# [EXERCISE DIRECTIONS]
Your task is to transcribe, word for word, the line containing "You are a GUI" and all lines that follow it to the end of the entries. Leave out the pictures.

--- SUPPLIED MATERIAL Enclosed Below ---

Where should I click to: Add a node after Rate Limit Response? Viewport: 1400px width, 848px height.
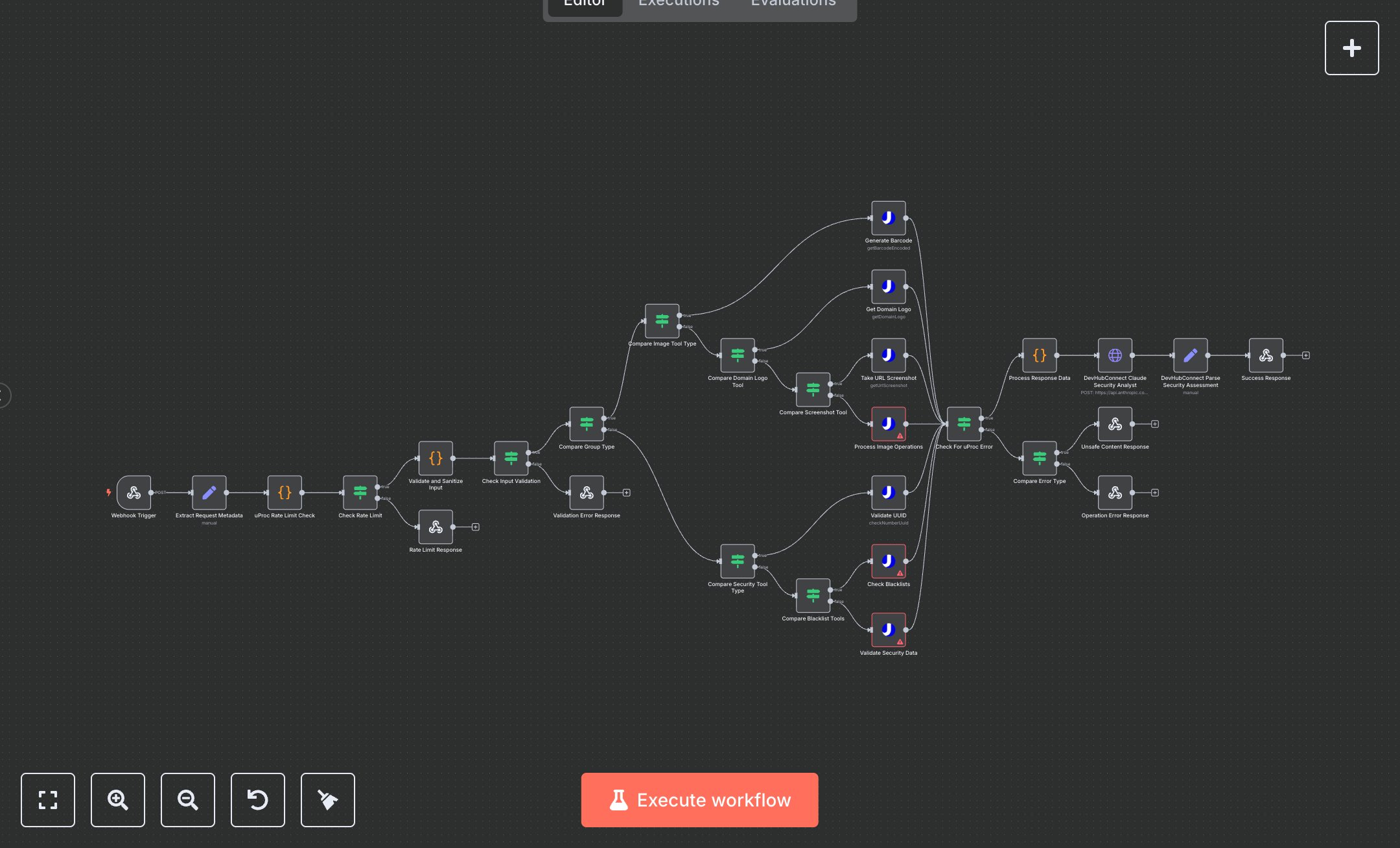point(475,526)
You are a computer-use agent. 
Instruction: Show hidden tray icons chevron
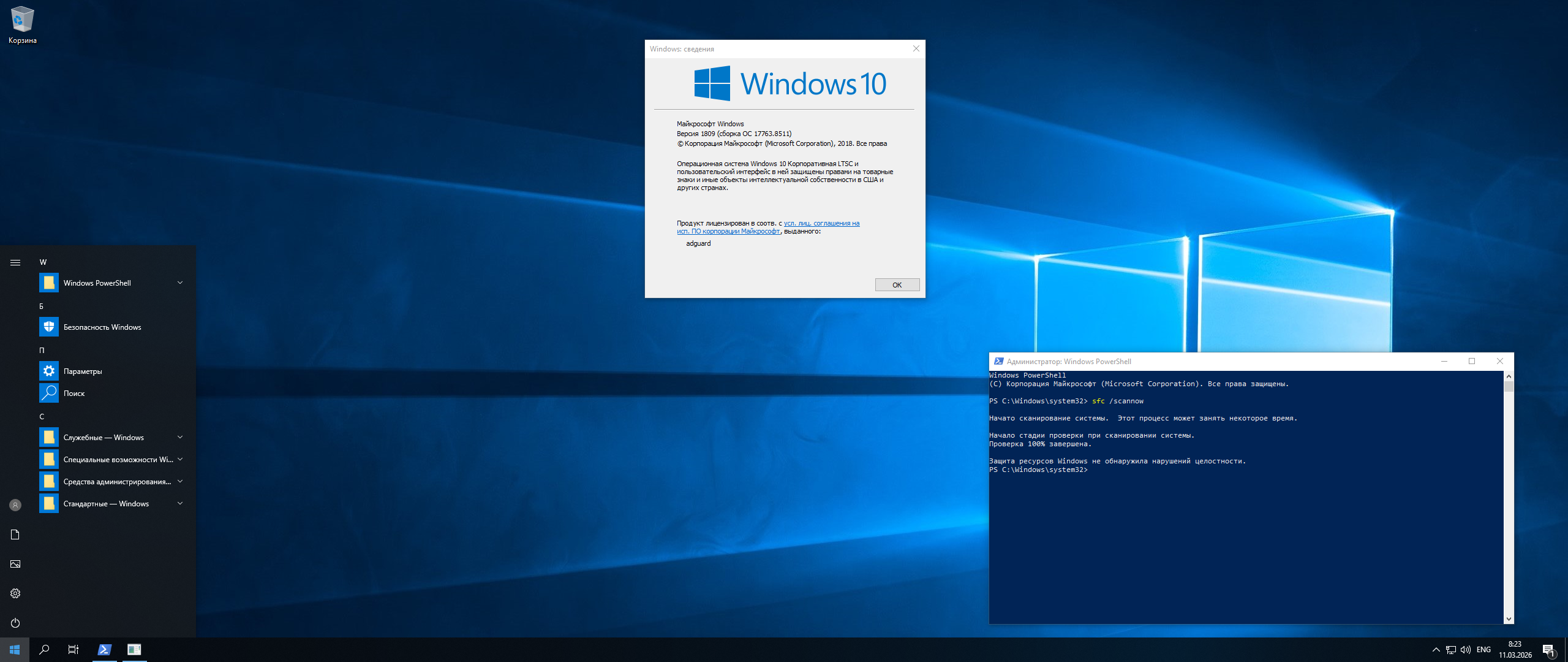click(x=1436, y=650)
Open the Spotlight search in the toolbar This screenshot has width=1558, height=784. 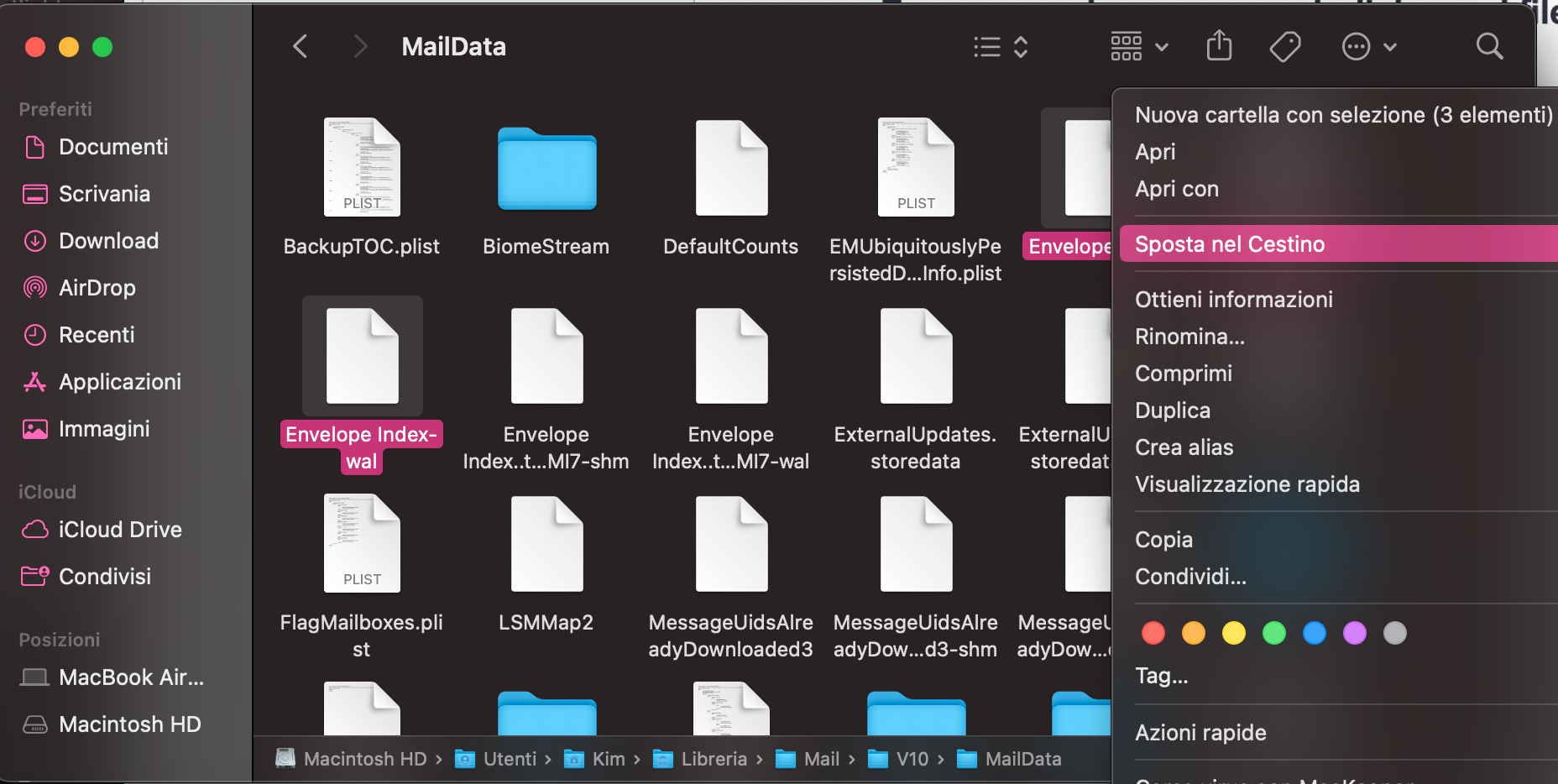(1489, 46)
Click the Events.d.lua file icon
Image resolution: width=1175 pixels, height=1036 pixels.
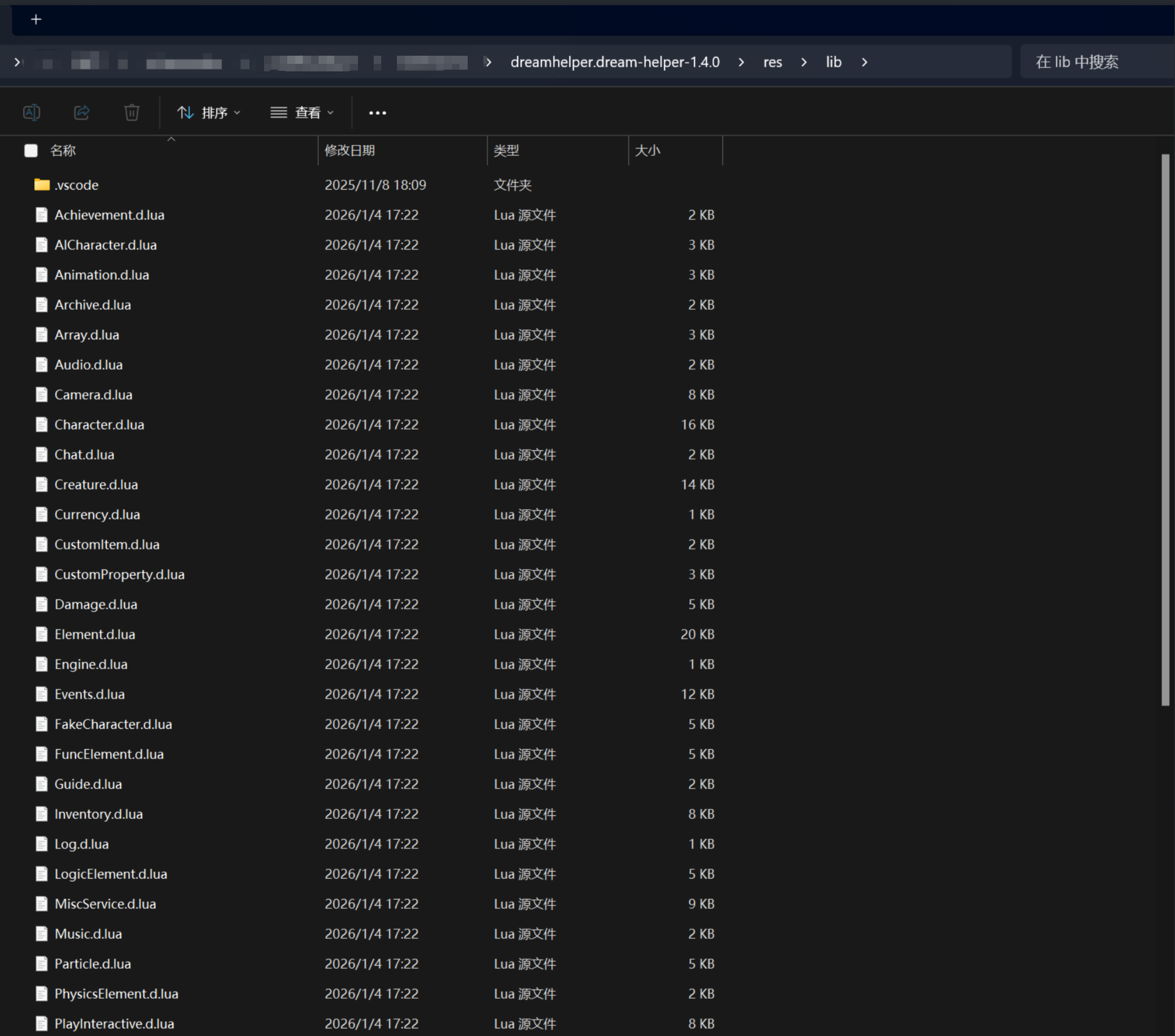42,694
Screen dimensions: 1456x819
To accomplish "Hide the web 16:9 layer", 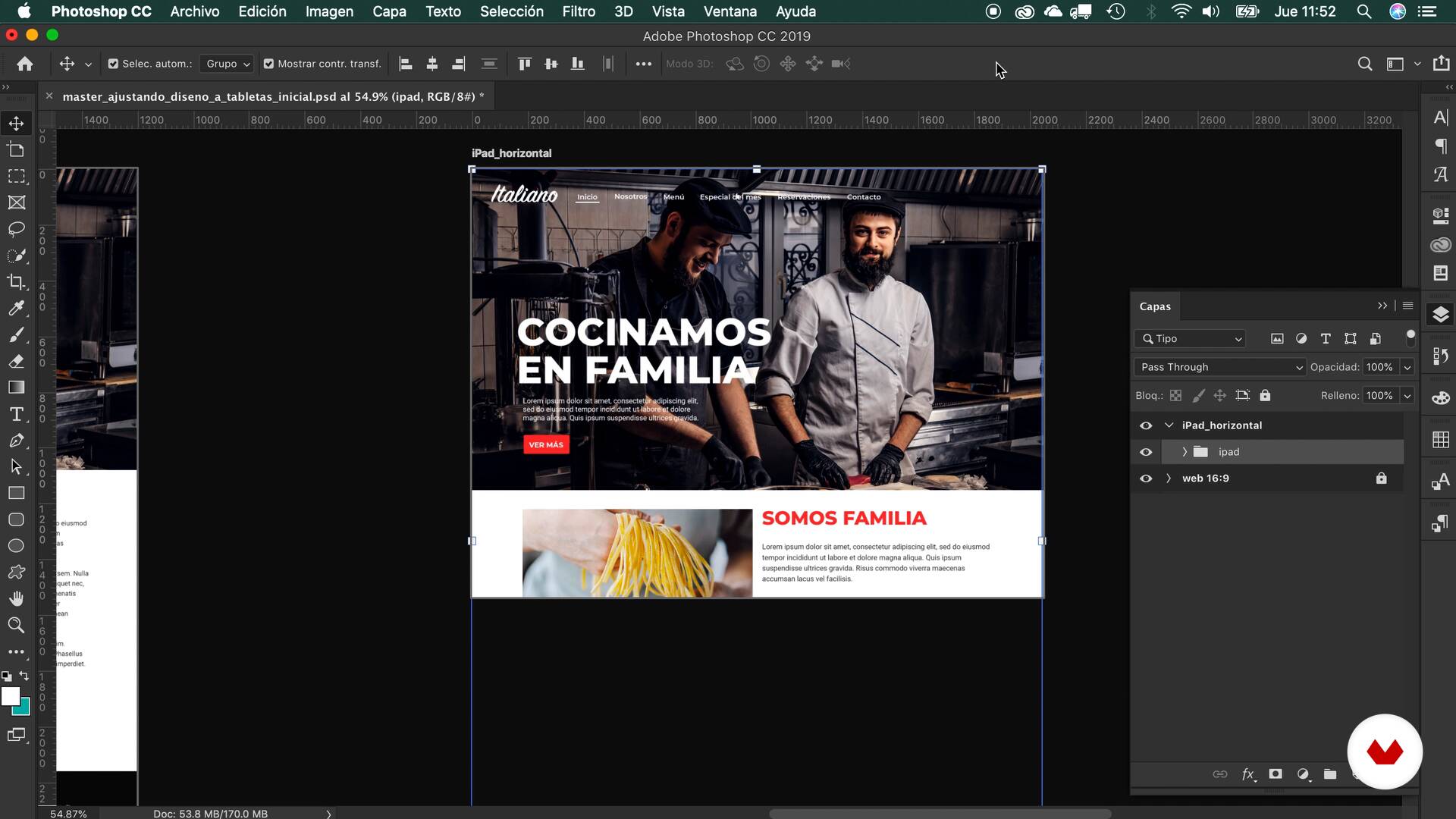I will 1146,479.
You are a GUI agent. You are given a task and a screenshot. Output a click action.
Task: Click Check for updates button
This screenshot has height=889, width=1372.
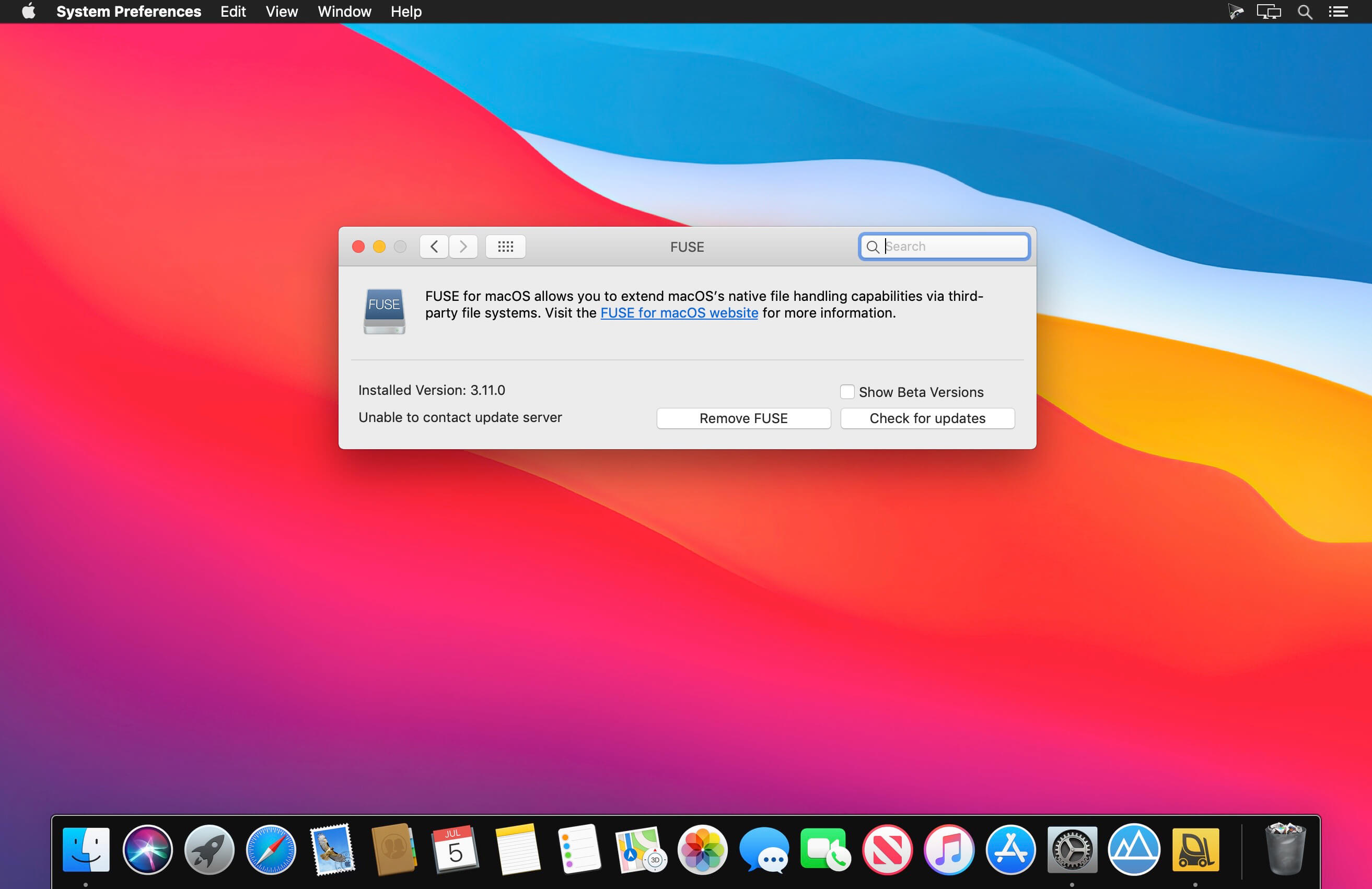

--- End of Enclosed SUPPLIED MATERIAL ---

# [EXERCISE RESULT]
You are a GUI agent. You are given a task and a screenshot. Output a click action.
Task: Click Check for updates button
This screenshot has height=889, width=1372.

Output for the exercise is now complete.